Return the data word for word, starting with the line that contains "The width and height of the screenshot is (623, 511)." and going on through the line that contains "[x=244, y=236]", both lines included. Omit the pictures.

▶ Listed records:
▬▬▬▬▬▬
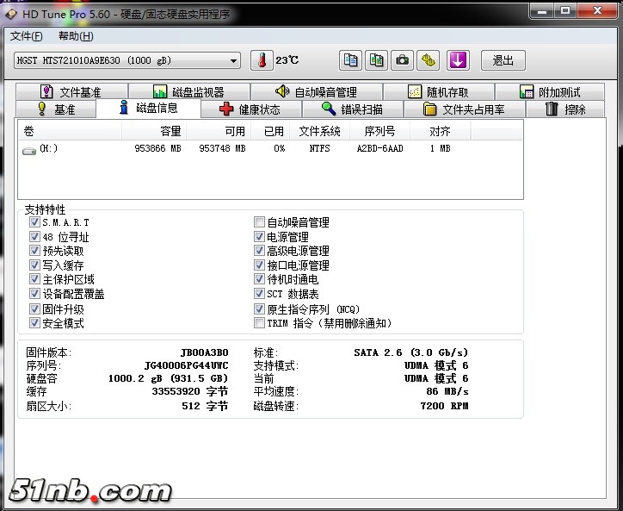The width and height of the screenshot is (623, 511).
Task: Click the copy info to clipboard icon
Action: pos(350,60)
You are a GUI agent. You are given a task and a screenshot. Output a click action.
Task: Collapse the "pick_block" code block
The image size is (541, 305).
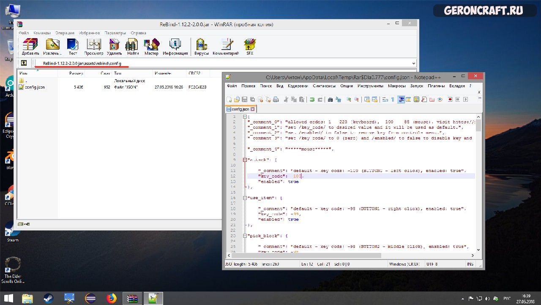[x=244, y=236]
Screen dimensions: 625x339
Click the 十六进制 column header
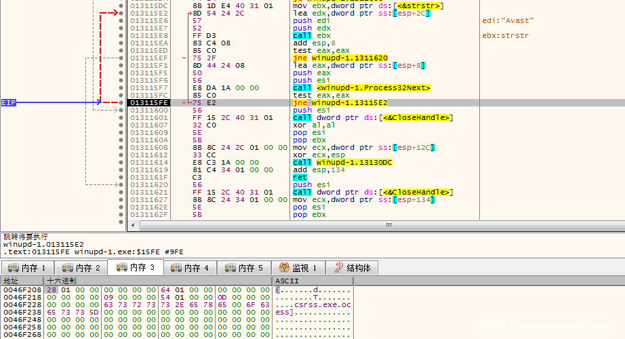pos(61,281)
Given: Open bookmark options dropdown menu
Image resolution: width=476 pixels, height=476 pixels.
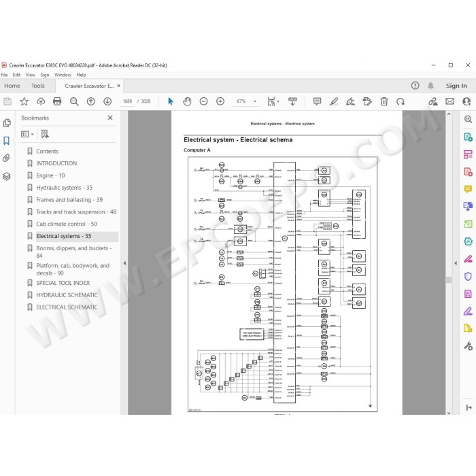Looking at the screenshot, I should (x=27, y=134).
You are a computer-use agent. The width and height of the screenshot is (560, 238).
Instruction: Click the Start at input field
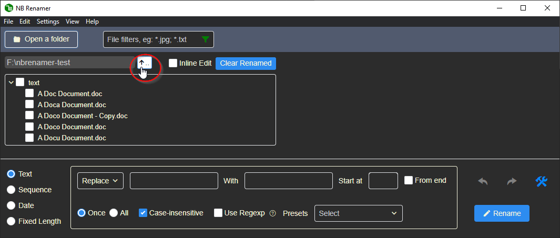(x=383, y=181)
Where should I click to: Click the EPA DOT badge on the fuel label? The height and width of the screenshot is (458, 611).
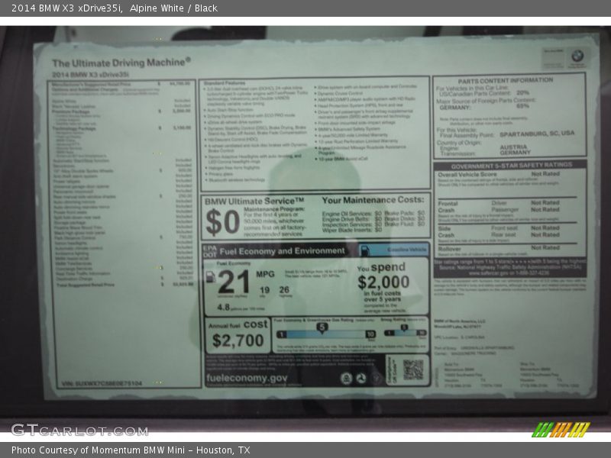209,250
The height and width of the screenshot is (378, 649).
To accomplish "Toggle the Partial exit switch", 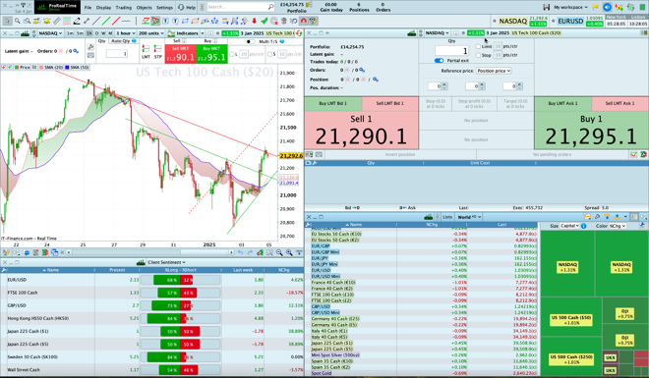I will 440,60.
▬▬▬▬▬▬
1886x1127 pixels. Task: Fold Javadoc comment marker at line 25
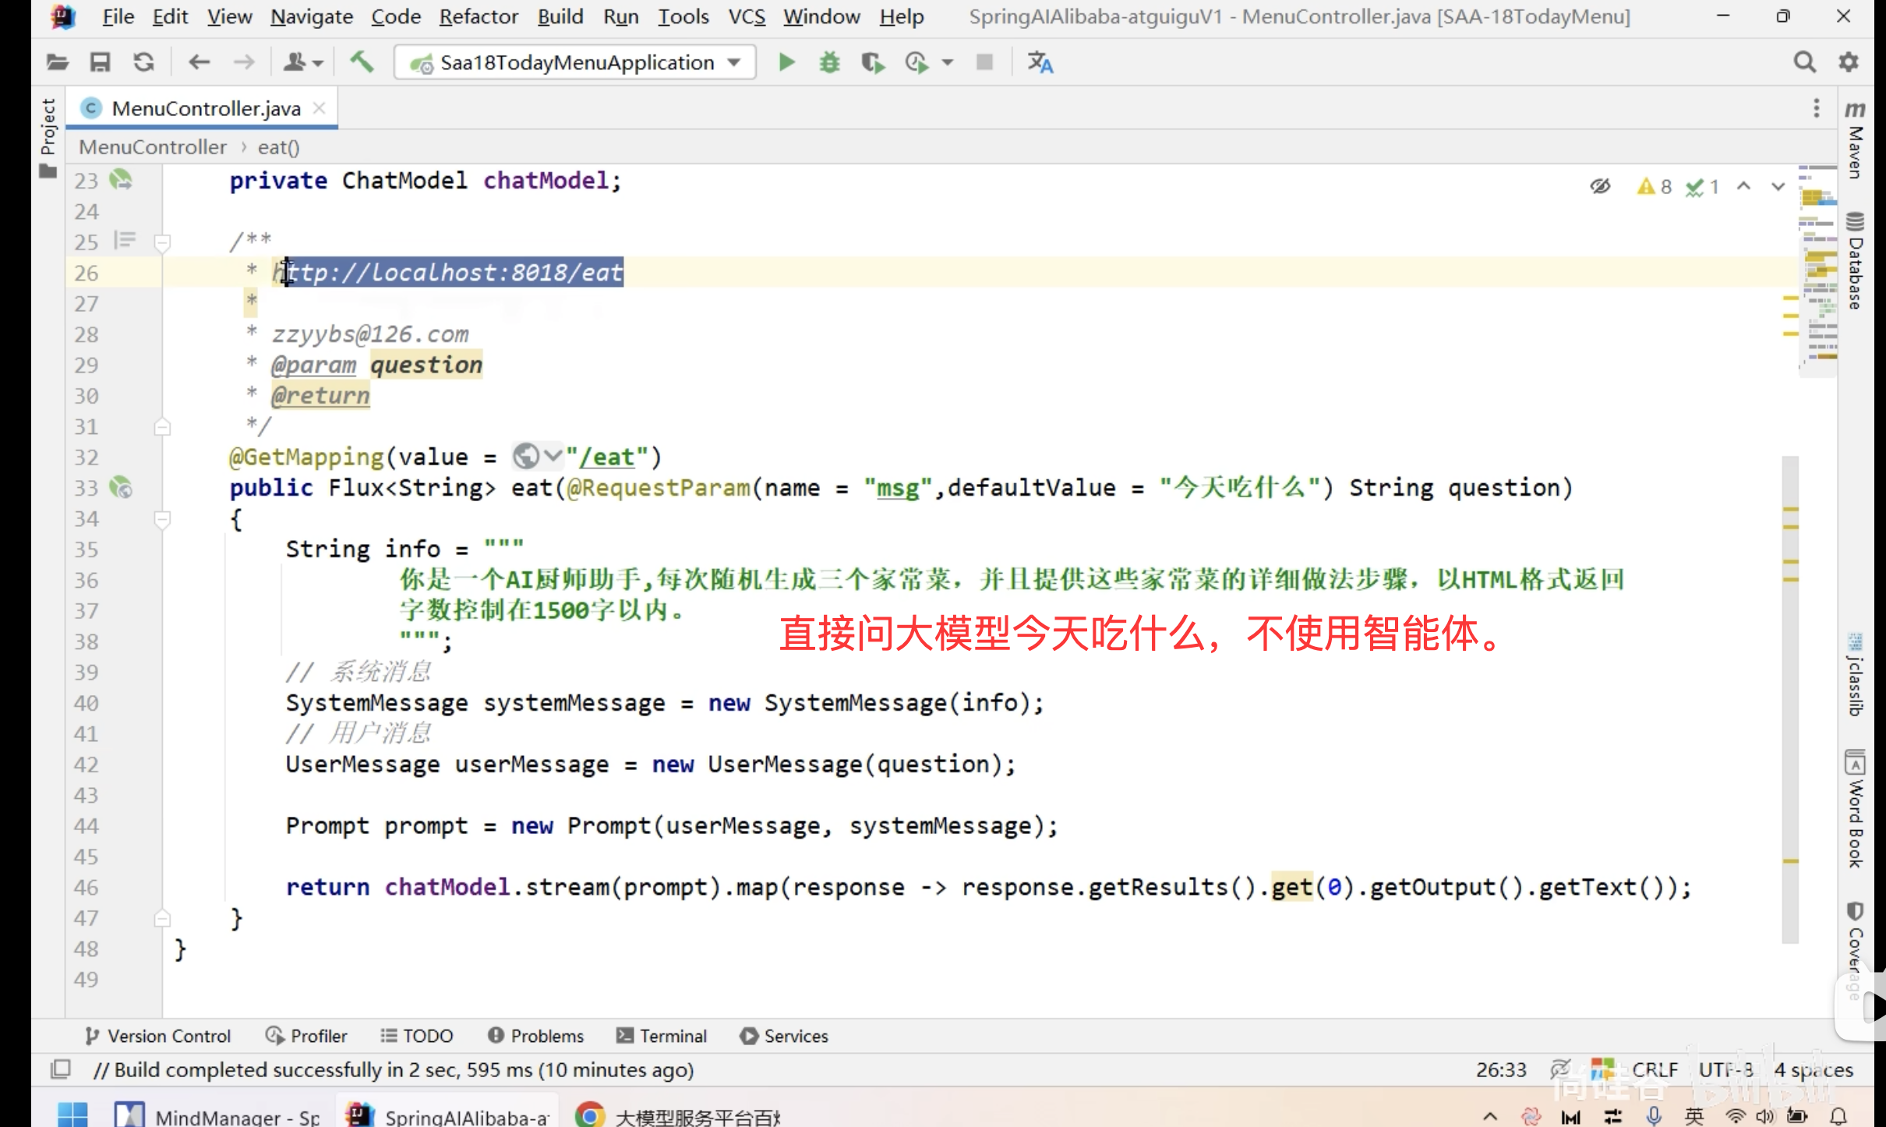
▬▬▬▬▬▬
▶ Answer to this problem:
The width and height of the screenshot is (623, 511).
Task: Click the copy info to clipboard icon
Action: pos(350,60)
You are a GUI agent. You are given a task and a screenshot. Output a click action.
Task: Collapse the "pick_block" code block
The image size is (541, 305).
[x=244, y=236]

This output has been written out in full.